§ **PAGE EXCERPT**:
^^^^

From Queens Tribune:
On April 22, Council Speaker Christine Quinn (D-Manhattan), Councilman James Gennaro (D-Fresh Meadows), Department of Health and Mental Hygiene Commissioner Dr. Thomas Farley and various health advocacy organizations announced that the City Council will be taking up legislation to increase the minimum smoking age from 18 to 21 in New York City.
According to the press release, 80 percent of smokers in New York start before they turn 21. By raising the purchase age to 21, the chances of young people buying tobacco products themselves or having an older friend buy them greatly decreases. It also states that there is evidence that those who smoke at an earlier age are more likely to develop a strong addiction to nicotine than those who start at an older age. The legislation would also make enforcement of the age restriction easier as many New York State drivers’ licenses already indicate when its owner is younger than 21 years old.
While business owners and leaders agree with the idea of decreasing the smoking rate, they feel that the council is going about it in the wrong way.
“Raising the cigarettes smoking age from 18 to 21 does nothing in terms of consumption. The problem is when you raise it to 21; you’re fueling the black market even more. The black market for cigarettes is tremendous already,” Brad Gerstman, spokesperson for the New York Association of Grocery Stores, said.
Gerstman added that the legislation would hurt sales not due to a decrease in tobacco products sold, but due to a decrease in sales for other products when customers do not come by to buy cigarettes.
“Cigarettes don’t make retailers any money. When people come for cigarettes, they buy other items,” he said.
Raj Sawlani of Bayside Smoke Shop also felt the restrictions would hurt businesses, especially those close to Long Island, using the banned flavored tobacco products as an example.
“A lot of the people that smoke flavored cigars, all they have to do is drive five minutes away to Long Island,” he said.
Many feel the potential health benefits make the legislation a must. “It’s a great idea,” Phil Konigsberg, Community Board 7 member, said. “One thing I’ve certainly noticed is that the only way to keep the tobacco industry going is to get a replacement smoker. The main focus of that is the teenage smoker.”
“Our economy can only grow with healthy citizens, so we support the legislation,” Queens Economic Development Corporation Executive Director Seth Bornstein said.
“By delaying our city’s children and young adults access to lethal tobacco products, we’re decreasing the likelihood they ever start smoking,” said Quinn in a statement.
“By raising the legal purchase age to 21, we will prevent a generation of New Yorkers from becoming addicted to smoking and ultimately save thousands of lives,” said Farley.
“This proposal would take cigarettes and other tobacco products out of the equation for high school and younger college students during a time when they should be cultivating the healthy habits that will last them a lifetime,” Gennaro said.
Dr. Jack Mann, a pulmonologist at New York Hospital Queens, felt education would be more helpful to stop smoking than more laws.
“I’m skeptical that raising the limit to 21 is really going to be effective,” he said. “We need less laws and more education. Education is the key to everything.” If the bill passes, New York would be the first major city in the United States to have a smoking age above 19 years.

^^^^

§ **TO DO**:
A. Answer these from the smoking-age article:
(i) According to the press release, what percentage of smokers in New York start before they turn 21?
(ii) Brad Gerstman is spokesperson for which organization?
(iii) At which hospital is Dr. Jack Mann a pulmonologist?
B. Reproduce the stretch of the smoking-age article from "Raj Sawlani of" through "as an example.".

§ **DATA EXCERPT**:

^^^^

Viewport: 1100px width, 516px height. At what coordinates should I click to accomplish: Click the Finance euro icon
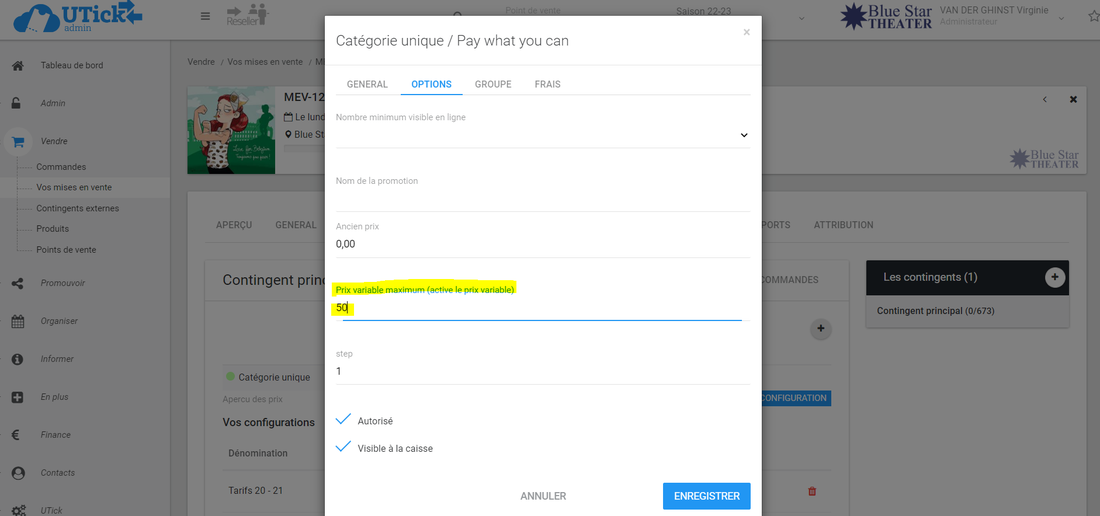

^^^^

§ **ANSWERS**:
A.
(i) 80 percent
(ii) The New York Association of Grocery Stores
(iii) New York Hospital Queens

B.
Raj Sawlani of Bayside Smoke Shop also felt the restrictions would hurt businesses, especially those close to Long Island, using the banned flavored tobacco products as an example.